During the 2000–01 season under Carlo Ancelotti, Tudor had a prolific year, scoring six goals. The following season, with the return of his former Juventus coach Marcello Lippi, he was occasionally deployed as a midfielder, scoring four crucial goals (one against Torino in the Turin derby, two goals in Juventus' comebacks against Chievo and Hellas Verona and one during the match against title contenders Internazionale) in Juventus's successful Serie A title campaign. The following season, he also scored a notable goal against Deportivo de La Coruña in the last minute of a second round match of the 2002–03 Champions League, allowing the club to progress to the quarter finals of the competition, en route to the final, in which they were defeated by Italian rivals Milan on penalties.

During this period, Juventus had one of the strongest teams in the world, and Tudor contributed well, with over 150 total appearances for the club, scoring nearly 20 goals, as a centreback.
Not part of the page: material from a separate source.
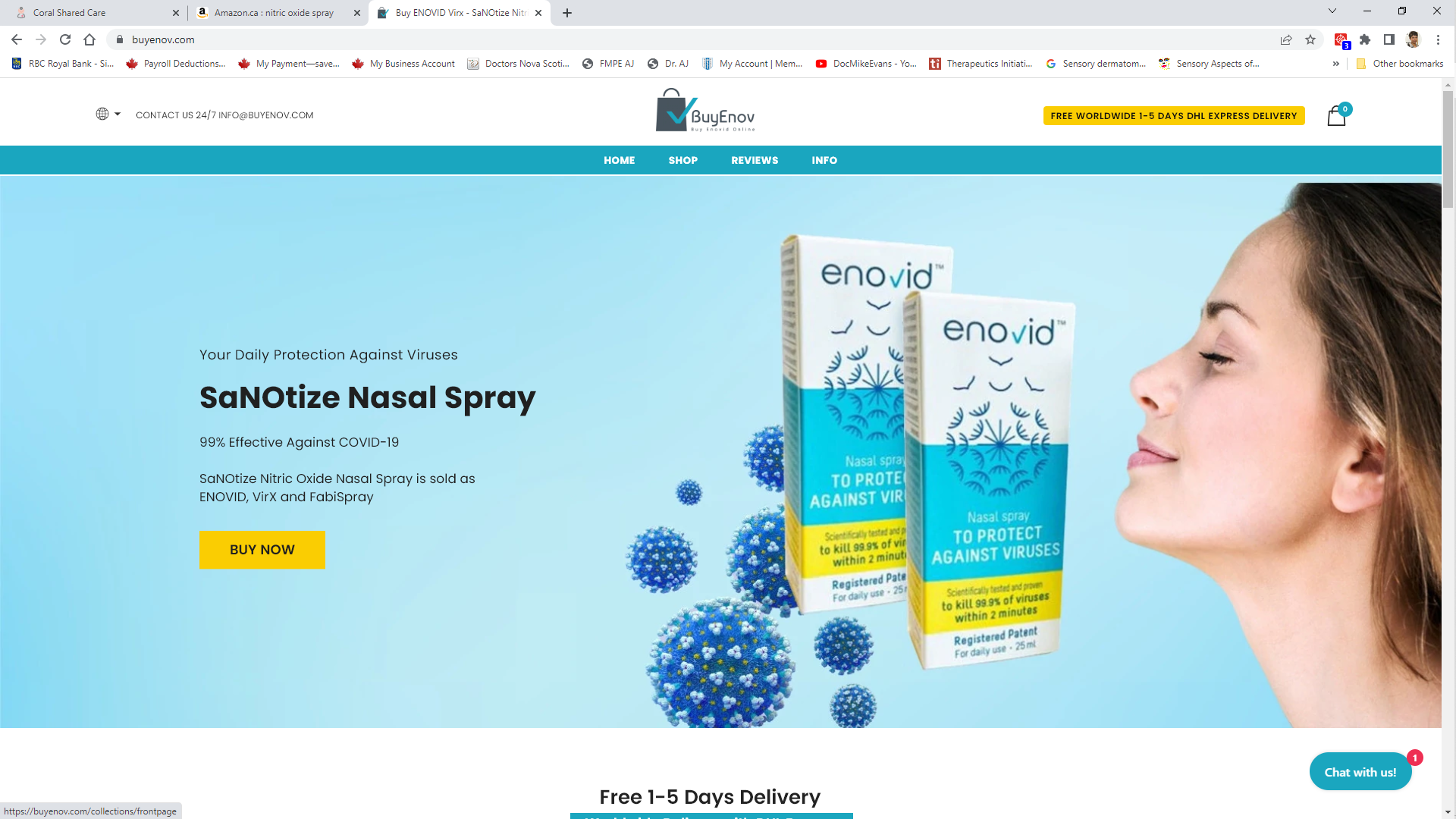Open the REVIEWS menu item
Viewport: 1456px width, 819px height.
pyautogui.click(x=755, y=160)
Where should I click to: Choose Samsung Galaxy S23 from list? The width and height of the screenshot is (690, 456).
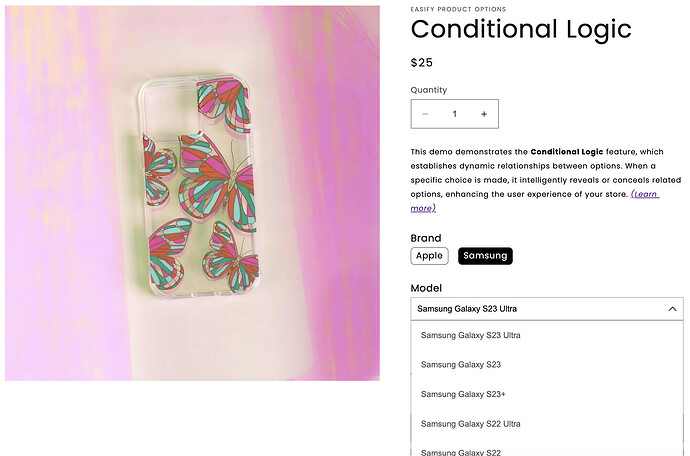pos(461,365)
After a major injury in 2004, however, Tudor was loaned out to Siena in January 2005 after seven seasons with Juve. Following the revocation of Juventus' 2004–05 and 2005–06 Serie A titles due to their involvement in the Calciopoli scandal, as well as the expiration of his loan contract with Siena, Tudor returned to Juventus, staying with the club despite their relegation to Serie B, but injuries kept him off the pitch for the whole season. His contract expired on 30 June 2007.
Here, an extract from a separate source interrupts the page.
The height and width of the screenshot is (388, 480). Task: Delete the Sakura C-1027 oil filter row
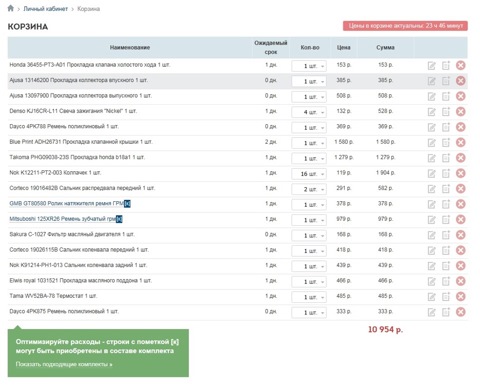click(x=460, y=235)
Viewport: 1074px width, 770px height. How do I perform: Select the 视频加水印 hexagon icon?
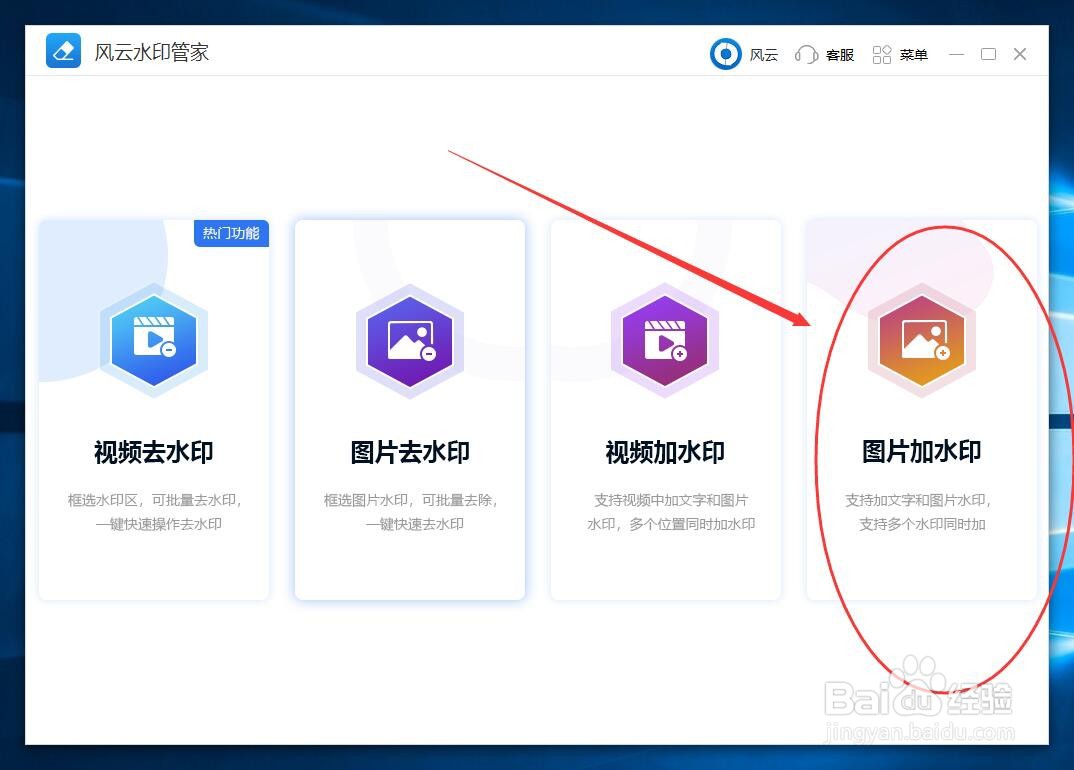click(x=665, y=338)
During his time at the club, Tudor won two Serie A titles, two Italian Supercups, a Serie B title and a UEFA Intertoto Cup, also reaching the final of the 2001–02 Coppa Italia and 2002–03 Champions League.

Return to Hajduk
Constantly struggling with injuries and mysterious bacterial infection of his ankle, Tudor was almost forced to end his career in 2007, but in June 2007 he decided to join his former club Hajduk Split after not renewing his contract with Juventus. After a highly cautious rehabilitation process his comeback was in the match against Zadar on 20 October 2007. This was his first official match in over 16 months. However, he was unable to reach his previous form and his ankle injury problems continued. On 22 July 2008, at the age of 30, he announced his early retirement due to his recurring ankle injury problems.

International career
Tudor played for the Croatia national team between 1997 and 2006. He also won several international caps for the Croatian under-17, under-19 and under-21 national teams between 1993 and 2000.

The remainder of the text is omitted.